Luckily, a little Vitamin K was all that was needed since the wrong lady had excellent labs. But, the potential was absolutely flabbergasting at what that error could have been. Never again have I ever given a new med without first seeing the order.

It still gives me the creepy crawlies to think I gave a med, any med, to the wrong pt because I believed another nurse had done the verifying for me! Never again!
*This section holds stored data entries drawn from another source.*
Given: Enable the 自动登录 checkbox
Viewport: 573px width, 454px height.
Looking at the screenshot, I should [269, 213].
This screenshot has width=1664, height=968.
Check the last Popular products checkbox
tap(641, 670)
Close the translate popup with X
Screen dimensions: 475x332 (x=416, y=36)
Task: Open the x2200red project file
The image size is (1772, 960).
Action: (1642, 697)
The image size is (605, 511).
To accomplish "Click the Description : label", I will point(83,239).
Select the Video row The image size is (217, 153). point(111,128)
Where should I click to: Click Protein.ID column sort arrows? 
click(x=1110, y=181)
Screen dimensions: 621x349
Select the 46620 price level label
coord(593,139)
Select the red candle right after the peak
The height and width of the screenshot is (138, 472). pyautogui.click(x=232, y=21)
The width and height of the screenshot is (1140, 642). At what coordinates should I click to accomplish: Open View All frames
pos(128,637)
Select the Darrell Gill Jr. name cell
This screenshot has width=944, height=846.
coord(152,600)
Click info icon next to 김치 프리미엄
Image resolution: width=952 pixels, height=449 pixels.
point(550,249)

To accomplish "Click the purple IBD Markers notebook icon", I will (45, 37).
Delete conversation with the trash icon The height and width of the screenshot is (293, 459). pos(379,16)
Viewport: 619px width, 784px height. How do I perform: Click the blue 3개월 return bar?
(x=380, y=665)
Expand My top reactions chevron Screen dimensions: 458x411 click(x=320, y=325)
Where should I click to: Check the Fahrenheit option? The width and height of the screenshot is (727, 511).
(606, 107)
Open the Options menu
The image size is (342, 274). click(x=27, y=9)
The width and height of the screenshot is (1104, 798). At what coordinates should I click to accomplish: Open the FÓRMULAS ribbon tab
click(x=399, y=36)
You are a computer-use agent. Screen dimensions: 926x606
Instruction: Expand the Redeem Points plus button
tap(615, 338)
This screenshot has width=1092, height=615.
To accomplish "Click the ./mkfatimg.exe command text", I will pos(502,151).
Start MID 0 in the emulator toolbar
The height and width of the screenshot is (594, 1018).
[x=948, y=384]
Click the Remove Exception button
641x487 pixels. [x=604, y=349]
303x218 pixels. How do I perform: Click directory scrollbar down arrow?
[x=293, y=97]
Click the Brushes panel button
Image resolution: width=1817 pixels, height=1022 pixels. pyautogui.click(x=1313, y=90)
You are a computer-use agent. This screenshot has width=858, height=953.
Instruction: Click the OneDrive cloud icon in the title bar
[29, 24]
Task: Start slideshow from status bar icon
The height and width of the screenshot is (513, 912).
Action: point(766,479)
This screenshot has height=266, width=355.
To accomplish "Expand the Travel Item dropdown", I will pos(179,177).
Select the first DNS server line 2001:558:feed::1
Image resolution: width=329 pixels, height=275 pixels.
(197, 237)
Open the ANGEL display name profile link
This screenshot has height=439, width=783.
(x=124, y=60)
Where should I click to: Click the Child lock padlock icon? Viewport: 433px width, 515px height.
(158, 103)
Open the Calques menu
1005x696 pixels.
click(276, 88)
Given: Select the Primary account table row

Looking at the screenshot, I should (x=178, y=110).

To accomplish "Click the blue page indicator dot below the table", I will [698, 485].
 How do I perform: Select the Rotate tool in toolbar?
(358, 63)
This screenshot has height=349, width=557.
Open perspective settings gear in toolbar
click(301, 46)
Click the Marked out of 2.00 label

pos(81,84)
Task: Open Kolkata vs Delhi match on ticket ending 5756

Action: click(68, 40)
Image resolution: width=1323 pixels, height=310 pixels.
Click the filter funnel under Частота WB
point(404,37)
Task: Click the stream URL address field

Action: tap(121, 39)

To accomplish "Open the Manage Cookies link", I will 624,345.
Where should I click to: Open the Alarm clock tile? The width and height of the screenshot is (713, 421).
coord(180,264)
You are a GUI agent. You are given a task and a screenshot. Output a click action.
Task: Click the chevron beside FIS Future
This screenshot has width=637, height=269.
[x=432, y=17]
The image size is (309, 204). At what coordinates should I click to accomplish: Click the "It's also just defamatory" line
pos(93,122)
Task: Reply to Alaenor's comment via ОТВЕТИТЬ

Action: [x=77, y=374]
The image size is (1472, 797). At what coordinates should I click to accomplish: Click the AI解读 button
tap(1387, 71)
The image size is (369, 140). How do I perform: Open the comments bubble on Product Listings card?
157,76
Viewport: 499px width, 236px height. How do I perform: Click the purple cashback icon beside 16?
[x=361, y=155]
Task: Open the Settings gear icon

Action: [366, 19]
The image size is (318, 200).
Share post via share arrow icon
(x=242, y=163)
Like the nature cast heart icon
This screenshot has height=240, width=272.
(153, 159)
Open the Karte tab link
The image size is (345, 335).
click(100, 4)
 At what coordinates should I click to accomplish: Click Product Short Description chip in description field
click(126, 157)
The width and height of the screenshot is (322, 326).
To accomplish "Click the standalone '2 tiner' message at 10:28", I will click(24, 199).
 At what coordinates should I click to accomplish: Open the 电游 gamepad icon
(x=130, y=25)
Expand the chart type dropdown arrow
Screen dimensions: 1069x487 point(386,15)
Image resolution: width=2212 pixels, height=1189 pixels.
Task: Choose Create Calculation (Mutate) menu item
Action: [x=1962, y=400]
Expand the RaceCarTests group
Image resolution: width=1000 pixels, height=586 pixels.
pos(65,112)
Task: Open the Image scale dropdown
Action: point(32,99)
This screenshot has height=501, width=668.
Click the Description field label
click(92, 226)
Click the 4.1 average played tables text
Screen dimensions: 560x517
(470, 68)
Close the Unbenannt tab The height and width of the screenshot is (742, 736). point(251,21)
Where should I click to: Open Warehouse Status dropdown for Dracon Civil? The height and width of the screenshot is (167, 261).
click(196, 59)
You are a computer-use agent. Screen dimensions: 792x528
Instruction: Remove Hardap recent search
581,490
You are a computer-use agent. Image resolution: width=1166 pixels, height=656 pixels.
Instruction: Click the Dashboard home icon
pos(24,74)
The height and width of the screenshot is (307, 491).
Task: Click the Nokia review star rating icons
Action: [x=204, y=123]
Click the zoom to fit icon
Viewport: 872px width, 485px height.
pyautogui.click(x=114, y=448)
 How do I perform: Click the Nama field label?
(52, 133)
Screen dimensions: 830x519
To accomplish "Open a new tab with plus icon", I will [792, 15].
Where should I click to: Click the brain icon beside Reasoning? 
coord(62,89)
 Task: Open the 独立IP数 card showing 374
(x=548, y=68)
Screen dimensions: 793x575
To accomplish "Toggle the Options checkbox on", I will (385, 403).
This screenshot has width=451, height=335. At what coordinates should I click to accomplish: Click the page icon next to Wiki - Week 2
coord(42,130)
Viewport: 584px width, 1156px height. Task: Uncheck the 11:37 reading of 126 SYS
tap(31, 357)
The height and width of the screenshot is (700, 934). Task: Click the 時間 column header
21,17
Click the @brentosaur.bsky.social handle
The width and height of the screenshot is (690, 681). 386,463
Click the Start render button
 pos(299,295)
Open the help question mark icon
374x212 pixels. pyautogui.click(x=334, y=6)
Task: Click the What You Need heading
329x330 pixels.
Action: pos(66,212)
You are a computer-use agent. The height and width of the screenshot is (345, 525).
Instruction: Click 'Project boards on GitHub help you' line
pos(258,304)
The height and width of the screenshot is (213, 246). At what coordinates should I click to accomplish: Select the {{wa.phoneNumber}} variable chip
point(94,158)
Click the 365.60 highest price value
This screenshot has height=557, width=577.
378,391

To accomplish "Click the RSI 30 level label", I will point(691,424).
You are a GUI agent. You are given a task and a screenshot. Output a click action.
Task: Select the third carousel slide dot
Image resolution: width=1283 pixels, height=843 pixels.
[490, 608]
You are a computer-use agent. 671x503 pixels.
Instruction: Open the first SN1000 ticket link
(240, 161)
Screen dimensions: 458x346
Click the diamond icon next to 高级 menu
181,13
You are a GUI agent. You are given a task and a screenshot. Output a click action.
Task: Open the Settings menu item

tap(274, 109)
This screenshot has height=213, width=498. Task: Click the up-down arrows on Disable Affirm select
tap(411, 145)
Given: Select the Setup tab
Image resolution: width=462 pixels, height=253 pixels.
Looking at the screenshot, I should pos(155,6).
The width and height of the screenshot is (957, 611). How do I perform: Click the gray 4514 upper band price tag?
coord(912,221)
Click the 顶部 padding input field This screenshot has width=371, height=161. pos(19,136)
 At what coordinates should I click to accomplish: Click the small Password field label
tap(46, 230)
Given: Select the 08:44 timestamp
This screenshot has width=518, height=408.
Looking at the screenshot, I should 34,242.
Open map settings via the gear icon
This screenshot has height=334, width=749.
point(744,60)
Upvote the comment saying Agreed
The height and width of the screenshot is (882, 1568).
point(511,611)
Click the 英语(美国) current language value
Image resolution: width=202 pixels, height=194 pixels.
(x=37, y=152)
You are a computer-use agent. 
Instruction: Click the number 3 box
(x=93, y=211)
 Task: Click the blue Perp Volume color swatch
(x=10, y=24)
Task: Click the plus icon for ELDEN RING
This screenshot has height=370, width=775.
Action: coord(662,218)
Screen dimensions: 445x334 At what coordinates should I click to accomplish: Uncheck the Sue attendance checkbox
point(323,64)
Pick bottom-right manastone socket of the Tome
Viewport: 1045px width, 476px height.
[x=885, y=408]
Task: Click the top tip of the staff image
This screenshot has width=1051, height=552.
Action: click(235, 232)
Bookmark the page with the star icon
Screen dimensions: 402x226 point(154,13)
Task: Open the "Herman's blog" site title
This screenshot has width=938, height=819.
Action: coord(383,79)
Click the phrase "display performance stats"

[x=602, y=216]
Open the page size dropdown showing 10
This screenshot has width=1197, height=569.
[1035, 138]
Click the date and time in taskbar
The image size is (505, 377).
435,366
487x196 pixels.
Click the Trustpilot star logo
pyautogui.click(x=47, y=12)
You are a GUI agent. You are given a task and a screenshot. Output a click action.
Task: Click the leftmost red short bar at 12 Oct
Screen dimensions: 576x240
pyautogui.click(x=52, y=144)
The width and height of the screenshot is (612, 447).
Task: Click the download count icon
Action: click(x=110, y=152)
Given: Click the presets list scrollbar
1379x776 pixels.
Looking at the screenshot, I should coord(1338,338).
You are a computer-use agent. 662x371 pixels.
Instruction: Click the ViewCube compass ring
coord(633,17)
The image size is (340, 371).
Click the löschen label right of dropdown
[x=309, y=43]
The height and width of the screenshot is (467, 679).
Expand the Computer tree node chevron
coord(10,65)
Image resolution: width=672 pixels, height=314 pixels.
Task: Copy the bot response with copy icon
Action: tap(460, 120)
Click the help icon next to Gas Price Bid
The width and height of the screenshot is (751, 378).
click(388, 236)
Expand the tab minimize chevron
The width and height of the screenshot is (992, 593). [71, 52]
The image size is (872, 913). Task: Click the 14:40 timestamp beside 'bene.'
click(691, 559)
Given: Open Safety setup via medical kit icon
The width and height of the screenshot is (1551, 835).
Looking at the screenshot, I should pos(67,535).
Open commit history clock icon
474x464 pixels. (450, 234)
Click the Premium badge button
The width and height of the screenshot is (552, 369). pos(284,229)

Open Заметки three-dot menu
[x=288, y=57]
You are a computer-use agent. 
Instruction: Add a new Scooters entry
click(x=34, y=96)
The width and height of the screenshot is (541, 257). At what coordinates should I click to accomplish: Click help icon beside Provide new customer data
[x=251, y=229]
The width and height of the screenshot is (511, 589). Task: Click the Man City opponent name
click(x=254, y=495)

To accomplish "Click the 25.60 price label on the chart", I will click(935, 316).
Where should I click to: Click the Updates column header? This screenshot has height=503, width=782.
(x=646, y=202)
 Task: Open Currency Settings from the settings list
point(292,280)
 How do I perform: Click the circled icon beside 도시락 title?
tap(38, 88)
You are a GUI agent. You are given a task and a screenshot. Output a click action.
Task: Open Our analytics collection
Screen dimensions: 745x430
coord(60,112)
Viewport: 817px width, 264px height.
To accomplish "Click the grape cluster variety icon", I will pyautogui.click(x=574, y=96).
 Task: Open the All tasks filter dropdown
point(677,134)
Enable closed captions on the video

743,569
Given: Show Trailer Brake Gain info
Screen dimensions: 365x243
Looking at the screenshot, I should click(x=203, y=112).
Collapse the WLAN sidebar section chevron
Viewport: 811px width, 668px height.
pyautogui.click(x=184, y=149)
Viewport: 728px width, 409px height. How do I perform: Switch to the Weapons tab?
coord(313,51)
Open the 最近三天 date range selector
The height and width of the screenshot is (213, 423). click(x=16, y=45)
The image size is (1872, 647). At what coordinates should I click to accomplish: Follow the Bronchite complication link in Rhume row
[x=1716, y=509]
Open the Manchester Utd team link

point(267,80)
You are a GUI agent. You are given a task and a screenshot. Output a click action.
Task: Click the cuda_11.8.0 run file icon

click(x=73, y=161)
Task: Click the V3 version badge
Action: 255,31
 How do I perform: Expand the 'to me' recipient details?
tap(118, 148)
Not only are nurses human, so are doctors. I have a personal experience regarding a doctor that made me realize that they too are only human, and they have even bigger consequences to face. My oldest son who is now 5 was diagnosed with a life threatening heart condition by accident. I took him into the ped. because he had a bad cold. Our ped. was out on a leave so we saw a different doc. He did a full assessment on my son since he had never seen him before, thank goodness. Anyway, he heard a murmur, which had never been heard before, and got a horrible look on his face, and said that we need to go to a ped. cardiologist within the next week. We had an appointment set up, but I had to take him back to the ped. a couple of days later because his URI was getting worse, by now his regular ped. was back. She listened to his heart and said it was a normal murmur, and to not even go to the cardiologist. Well, I did because of the look on the other doc's face. Two months later we were at Stanford Medical Center having open heart surgery. We live in Seattle, and were told they couldn't perform the surgery because they had only seen my son's condition in autopsies. Our regular pediatrician made a mistake, we still go to her becasue we really like her,and she is human. Many people we know think we're crazy but I have to say, when we go in, or call, we get fast treatment, and all of my kids get a more than thorough check each time. I think everyone needs to realize that we all make mistakes, but as long as we learn from them that's what counts. If there's anyone reading this from Lucille Packard Children's Hospital, or Stanford, thank you, even if you did not have anything to do with my son's care, they are both wonderful hospital's. And Dr. Hanley is a miracle worker!

Here's mine:

I was working a night shift, which to this day I truly detest. When I got report, I found I had a patient in acute alcohol withdrawal (which in and of itself makes me furious, because there is no excuse for a hospitalized patient to suffer DT's if someone knows what they're doing, but I digress.) Anyway, back to this unfortunate soul. Because he was delusional and combative, he was restrained so he couldn't yank his IV out for the 10th time. They had also wrapped his IV site with kerlex as an added precaution...maybe if he couldn't find it he'd leave it alone. He was also being transfused with a couple of units of blood. When I got there, he was nearly through the first unit, and I was to finish that and hang the next one. Well and good. Or so I thought. I started the second unit, but I had one hell of a time infusing it. I literally forced it in with the help of a pressure bag, and I am not kidding when I say it took a good 6 hours to get that blood in. Meanwhile, the patient was getting more and more agitated, which I attributed to his withdrawal. Finally, mercifully, the blood was in so I opened up the saline to flush the line. But it wouldn't run. All of a sudden I realized, with absolute horror, what had happened. I cut off the kerlex covering the IV site hoping against hope I was wrong, but alas, I wasn't. Yes indeed, I had infiltrated a unit of blood. I hadn't even bothered to check the site. No wonder he was so agitated, it probably hurt like hell. An hour later my manager showed up, and I told her what happened. She was probably the most easy going person I've ever known, and she told me not to worry about it. I said "Listen to me, I infused an entire unit into his arm, go look at it." She did, and came out and told me to go home. I expected consequences, but never heard another word about it. But I am here to tell you I learned from that mistake.